Not to mention in JS you can't even seed the random number generator. If you want predictable "random" numbers, you should have to jump through additional hoops. By default random numbers should be cryptographically secure.
EDIT: It's also worth mentioning that from your reported dataset, 41 of 8800 programs analyzed used srand to get a repeatable set of "random" numbers. That's 0.47%. I'm happy to break less than half a percent of software if it helps prevent the far more ubiquitous failures of software using insecure random numbers.
Unless I'm wrong, the only valid reason to not use a better random number generator is for performance / simplicity, which then demands benchmarks and evaluation.
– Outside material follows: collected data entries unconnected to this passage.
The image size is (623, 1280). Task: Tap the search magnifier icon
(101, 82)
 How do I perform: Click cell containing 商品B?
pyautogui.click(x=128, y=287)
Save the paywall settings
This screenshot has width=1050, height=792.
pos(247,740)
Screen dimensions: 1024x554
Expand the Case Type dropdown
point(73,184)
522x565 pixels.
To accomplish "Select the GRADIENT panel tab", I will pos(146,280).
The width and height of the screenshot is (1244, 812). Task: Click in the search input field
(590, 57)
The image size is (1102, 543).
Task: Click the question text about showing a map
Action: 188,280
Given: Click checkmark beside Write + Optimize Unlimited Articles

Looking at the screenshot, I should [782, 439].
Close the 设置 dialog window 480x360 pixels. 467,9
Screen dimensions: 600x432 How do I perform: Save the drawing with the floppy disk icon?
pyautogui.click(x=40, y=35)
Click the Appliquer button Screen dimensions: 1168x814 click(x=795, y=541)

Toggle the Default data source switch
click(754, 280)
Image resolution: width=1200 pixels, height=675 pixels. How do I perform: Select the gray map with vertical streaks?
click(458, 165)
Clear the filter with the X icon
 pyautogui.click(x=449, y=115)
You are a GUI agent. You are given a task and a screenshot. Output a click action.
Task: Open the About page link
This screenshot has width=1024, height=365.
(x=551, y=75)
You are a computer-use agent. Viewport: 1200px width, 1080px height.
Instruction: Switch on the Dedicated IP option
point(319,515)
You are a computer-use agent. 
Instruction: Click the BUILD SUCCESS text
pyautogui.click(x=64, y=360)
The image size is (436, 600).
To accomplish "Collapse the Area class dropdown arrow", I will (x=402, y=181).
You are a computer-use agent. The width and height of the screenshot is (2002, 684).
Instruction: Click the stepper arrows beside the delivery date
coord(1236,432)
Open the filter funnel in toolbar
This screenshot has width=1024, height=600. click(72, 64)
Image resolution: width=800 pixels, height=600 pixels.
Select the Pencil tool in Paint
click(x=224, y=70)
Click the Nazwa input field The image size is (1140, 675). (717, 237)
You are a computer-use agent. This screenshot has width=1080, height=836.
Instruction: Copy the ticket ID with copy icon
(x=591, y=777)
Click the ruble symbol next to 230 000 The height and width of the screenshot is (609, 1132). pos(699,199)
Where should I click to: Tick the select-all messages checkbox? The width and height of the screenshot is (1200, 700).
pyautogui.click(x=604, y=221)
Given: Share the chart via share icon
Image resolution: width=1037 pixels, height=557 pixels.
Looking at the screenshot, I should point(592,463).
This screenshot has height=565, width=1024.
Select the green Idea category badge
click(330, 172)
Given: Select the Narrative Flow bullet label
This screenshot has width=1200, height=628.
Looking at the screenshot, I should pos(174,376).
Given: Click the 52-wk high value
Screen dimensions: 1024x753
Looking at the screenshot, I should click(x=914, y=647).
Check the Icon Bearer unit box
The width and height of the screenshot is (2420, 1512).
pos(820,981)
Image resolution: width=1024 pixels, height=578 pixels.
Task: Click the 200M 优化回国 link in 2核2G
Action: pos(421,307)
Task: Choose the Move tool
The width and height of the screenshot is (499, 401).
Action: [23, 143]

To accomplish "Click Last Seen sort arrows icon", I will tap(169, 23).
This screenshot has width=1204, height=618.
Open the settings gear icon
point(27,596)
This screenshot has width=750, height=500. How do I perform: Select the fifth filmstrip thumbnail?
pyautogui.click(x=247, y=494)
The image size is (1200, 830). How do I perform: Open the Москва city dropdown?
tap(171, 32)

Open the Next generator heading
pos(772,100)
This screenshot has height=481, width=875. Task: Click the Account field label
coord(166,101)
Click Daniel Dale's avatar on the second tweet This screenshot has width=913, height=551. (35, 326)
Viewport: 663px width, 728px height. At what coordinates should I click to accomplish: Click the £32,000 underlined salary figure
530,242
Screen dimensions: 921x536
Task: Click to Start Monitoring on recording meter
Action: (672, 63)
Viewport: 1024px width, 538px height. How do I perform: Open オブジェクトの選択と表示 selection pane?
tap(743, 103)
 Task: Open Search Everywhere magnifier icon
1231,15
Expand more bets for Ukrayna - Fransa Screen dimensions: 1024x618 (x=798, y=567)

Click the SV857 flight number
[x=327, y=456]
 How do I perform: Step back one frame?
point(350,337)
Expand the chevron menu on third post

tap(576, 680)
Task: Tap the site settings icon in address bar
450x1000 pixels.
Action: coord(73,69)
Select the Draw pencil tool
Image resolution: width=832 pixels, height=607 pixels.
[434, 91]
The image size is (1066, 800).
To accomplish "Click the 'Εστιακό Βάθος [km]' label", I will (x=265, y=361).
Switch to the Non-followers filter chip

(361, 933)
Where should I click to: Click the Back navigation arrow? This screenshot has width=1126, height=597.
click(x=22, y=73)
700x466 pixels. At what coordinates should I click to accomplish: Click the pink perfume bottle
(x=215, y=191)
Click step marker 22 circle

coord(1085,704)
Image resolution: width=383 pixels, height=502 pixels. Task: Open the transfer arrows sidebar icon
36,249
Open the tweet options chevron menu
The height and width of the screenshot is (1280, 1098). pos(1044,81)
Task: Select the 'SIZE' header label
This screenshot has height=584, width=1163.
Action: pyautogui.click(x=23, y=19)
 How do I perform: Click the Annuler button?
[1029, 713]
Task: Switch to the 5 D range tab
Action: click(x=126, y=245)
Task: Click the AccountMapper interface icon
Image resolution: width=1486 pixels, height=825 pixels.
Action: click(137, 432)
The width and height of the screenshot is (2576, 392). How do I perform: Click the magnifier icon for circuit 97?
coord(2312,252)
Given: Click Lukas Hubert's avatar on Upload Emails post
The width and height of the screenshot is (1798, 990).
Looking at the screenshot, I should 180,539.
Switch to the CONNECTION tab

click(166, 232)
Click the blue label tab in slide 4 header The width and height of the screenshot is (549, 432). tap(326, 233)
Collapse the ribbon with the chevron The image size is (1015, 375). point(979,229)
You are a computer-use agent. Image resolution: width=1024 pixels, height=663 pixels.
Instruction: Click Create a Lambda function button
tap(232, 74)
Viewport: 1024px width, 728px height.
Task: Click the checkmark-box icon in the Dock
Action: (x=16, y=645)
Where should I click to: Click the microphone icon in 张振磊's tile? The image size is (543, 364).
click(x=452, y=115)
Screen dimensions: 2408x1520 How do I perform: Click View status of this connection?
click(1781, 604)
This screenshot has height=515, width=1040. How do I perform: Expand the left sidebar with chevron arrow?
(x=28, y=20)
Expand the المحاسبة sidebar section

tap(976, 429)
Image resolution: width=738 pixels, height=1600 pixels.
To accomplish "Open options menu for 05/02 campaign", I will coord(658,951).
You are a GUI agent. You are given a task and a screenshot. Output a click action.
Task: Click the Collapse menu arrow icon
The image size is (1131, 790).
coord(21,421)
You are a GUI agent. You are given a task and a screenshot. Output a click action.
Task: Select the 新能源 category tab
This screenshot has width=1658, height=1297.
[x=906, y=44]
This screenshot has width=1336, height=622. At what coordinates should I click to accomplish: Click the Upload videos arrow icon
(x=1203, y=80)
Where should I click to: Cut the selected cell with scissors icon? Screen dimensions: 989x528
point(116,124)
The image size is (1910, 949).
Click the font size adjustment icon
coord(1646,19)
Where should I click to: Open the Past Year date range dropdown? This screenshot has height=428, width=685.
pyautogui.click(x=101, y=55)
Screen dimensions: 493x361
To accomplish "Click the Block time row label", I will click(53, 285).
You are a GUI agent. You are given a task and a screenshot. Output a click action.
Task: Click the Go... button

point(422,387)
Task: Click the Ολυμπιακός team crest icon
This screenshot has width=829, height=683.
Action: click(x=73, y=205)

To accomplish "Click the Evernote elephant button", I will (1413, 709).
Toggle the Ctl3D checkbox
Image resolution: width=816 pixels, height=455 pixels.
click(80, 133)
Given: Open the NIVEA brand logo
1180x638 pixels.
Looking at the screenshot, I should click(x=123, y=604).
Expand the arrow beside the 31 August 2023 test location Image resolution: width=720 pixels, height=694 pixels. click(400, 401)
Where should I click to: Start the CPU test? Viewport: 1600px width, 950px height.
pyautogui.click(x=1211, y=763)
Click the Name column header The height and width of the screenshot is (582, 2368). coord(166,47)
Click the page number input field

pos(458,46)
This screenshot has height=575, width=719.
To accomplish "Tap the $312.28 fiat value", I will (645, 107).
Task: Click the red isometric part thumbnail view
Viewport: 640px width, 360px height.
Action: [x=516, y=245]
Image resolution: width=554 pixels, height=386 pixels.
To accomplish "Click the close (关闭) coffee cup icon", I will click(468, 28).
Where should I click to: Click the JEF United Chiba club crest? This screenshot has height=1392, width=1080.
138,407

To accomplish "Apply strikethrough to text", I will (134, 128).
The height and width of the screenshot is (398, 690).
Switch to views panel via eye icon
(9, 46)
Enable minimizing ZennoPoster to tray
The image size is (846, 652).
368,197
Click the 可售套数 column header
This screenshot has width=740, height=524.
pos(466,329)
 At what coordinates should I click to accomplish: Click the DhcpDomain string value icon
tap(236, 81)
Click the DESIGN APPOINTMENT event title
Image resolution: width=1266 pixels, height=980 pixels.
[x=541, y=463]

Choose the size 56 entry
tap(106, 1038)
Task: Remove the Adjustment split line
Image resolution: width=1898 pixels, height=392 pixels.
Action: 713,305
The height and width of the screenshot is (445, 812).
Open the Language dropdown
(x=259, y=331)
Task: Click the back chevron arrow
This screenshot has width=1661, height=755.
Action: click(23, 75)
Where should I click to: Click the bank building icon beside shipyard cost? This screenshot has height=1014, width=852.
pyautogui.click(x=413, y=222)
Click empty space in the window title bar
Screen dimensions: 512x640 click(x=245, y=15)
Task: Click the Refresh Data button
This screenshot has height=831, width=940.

Seeded random is a glorious thing in the right circumstances. As an example, I've used it for 'random' testing sequences (jumbling up a list of inputs) but in a way I can later re-run EXACTLY the same test.
It's also useful for other data generation tasks where the output can basically be saved as a seed, making it lightweight and easy to store - it could be written it on a scrap of paper in seconds.
Maybe it's a bad name though - it should be called seededRandom() or semiRandom() or deterministicRandom(). Or perhaps it should be true random is no seed is set. Hard to know. Maybe the true random only needs to be the seed to a deterministic random and reset on a frequent basis in some cases.
Then there's the category of casual random that doesn't matter, like random colours just for the sake of it. It doesn't need to be a secure safe random.
And... assuming that any random function is truly random is a mistake anyway. Basing on hardware, and it may fail. Base it on software and where's the source of entropy. Add to that the possibility of bugs/defects in the implementation, and it's possible that it might not be as random as it needs to be. It's better to assume ALL RNGs are PRNGs, with the caveat that some are decidedly better than others.
So no I wouldn't support a ban on it, nor would I support removing it from any language/runtime where it might be useful.
Came here to say this. I have spent a lot of time in hardware validation. Pseudo-random (explicitly NOT random) sequences are hugely useful.
I once had a lights out server room of 60 servers whose entire purpose was to take skeletonized tests and a seed for a pseudo-random function and generate a test instance. That test instance went to one of a dozen test jigs. What was recorded was: pass/fail, the git sha of the template, and the seed. Any failing test could be reproduced at any time from just the git sha and the seed. True random would have killed that whole methodology.
That sounds awesome, and the use of a repeatable random vital. Another example of random in a non-cryptography context where it's unpredictable under normal operation, but completely predictable when needed. If you wanted you could run the same test on all the test jigs with different seeds, safe in the knowledge that you could re-run all of them exactly again and again if required. Or you could add problematic seeds to a list for repeated retest with future versions. So much power and freedom!
There are many uses of random() that do not require cryptographic security: simulation, simulated annealing, sound synthesis, digital signal processing and the like. It would be a nuisance if developers of those kinds of software have to fight warnings because developers of completely different applications can't get it right.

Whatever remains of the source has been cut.